Note that I made a grave error of thinking before writing this article: I forgot the copy-on-write page sharing of modern Unices. I added two paragraphs to this article that should clarify the point. Thanks for your comment, Alex.

Please note that I do not want to critizize Jason here. I am simply picking up this point from his presentation as a motivation of a topic that I wanted to write about since the issue with Ruby and threads occured. Also note that I actually like Ruby a lot and I am using it in almost all of my projects either for support scripts or as the main programming language: I am not anti-Ruby.

Today, the Riding Rails weblog linked to the slides of Jason Hoffman's tutorial Scaling a Rails Application from the Bottom Up in one of their entries.

While I do not want to doubt his expertise on scaling applications — he is the successful founder of Joyent, TextDrive and Strongspace — I stumbled over slide 115 of his tutorial which says

  • I like that Ruby is process-based
  • I actually don’t think it should ever be threaded
  • I think it should focus on being as asynchronousand event-based on a per process basis
  • I think it should be loosely coupled
  • What does a “VM” do then: it manages LWPs
  • This is erlang versus java

I have not attented his tutorial and thus I might misunderstand him. I might not be proficient enough in system and computer architecture. Nevertheless, I am wondering about the scalability of pure processes. There was a quite a discussion about Ruby and real kernel multithreading some time ago, but I did not read an article covering the same aspect that is discussed here: Memory Bus Saturation.

Thread, Process and Address Space

Let's recap the textbook definitions of threads, processes and adress spaces. Note that they do not necessarily map to what vendors call them or are consistent over all text books.

  • A thread is pure activity, i.e. the information about the current position of execution (instruction pointer), the registers and the current stack.
  • An address space is a range of addressable memory that is only accessible by activities that are allowed to read/write from it.
  • A process consists of an address space and one or multiple threads.

OK, what does this mean? Each program that you run on your computer runs in its own address space if you are using a modern operating system, for example your web browser and your email client. Both applications (processes) appear to execute concurrently, i.e. you can download a web page and send an email at the same time.
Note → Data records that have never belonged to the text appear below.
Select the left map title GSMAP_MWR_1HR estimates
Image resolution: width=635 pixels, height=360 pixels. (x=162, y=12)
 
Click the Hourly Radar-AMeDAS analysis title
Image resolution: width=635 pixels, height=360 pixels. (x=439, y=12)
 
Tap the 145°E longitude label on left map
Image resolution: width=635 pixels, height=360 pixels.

Even within each process, you can have multiple activities — threads. For example, your browser might download two images from a web site at the same time.

threads in a browser and email client

Your operating system executes the applications seemingly concurrently by using time slicing, i.e. assigning each process/task to the CPU for a short time and then assinging the next one.
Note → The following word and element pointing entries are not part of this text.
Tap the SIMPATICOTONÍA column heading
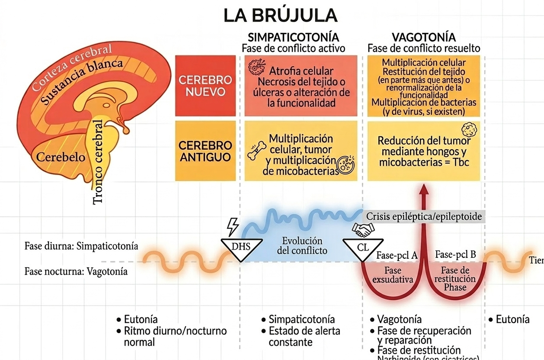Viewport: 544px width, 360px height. pos(293,37)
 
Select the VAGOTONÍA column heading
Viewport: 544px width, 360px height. pos(423,37)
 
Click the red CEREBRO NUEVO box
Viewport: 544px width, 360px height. pos(205,86)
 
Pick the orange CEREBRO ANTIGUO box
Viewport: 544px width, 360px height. pos(205,151)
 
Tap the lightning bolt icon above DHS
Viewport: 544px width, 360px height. pos(233,226)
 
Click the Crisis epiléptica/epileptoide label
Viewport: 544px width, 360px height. pos(424,216)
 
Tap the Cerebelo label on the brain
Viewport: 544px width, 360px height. pos(61,157)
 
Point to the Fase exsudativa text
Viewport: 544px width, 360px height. pos(392,275)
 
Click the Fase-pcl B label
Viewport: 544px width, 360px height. pos(455,254)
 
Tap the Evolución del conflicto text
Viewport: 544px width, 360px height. pos(302,246)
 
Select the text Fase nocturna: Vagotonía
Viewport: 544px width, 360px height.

Where is the real difference between processes and threads? Well, two threads within the same address space can access the same memory address at the same time. For example, both of the threads downloading an image can access the list of images for a website document.

adress spaces are protected

The thread from your email applications cannot access this list. If the web browser and email client want to communicate, the operating system has to provide means for this. Communication could be done through files, pipes, sockets or message passing within the operating system.

User and Kernel Level Threads

Whee, that were a lot of new terms, eh? I have two other ones for you: kernel level threads and pure user level threads.

user level scheduler

A kernel level thread (KLT) is a thread that the kernel is aware of, i.e. the kernel can decide which KLT will be schedule (assigned ot the CPU). Pure user level threads (PULTs) are not known to the kernel: One or more PULTs may run on top of a KLT and the kernel can only schedule the KLT. The decision which of the PULTs is scheduled is left to the user level scheduler in your application.

There are some tradeoffs between PULTs and KLTs and there are even hybrid models but the following problem remains: The kernel can only schedule KLTs to run on a given CPU. If you have more than one CPU/core then the kernel can schedule two KLTs to run concurrently. For example you could decompress two JPEGs at the same time in your web browser if you have two cores on your CPU.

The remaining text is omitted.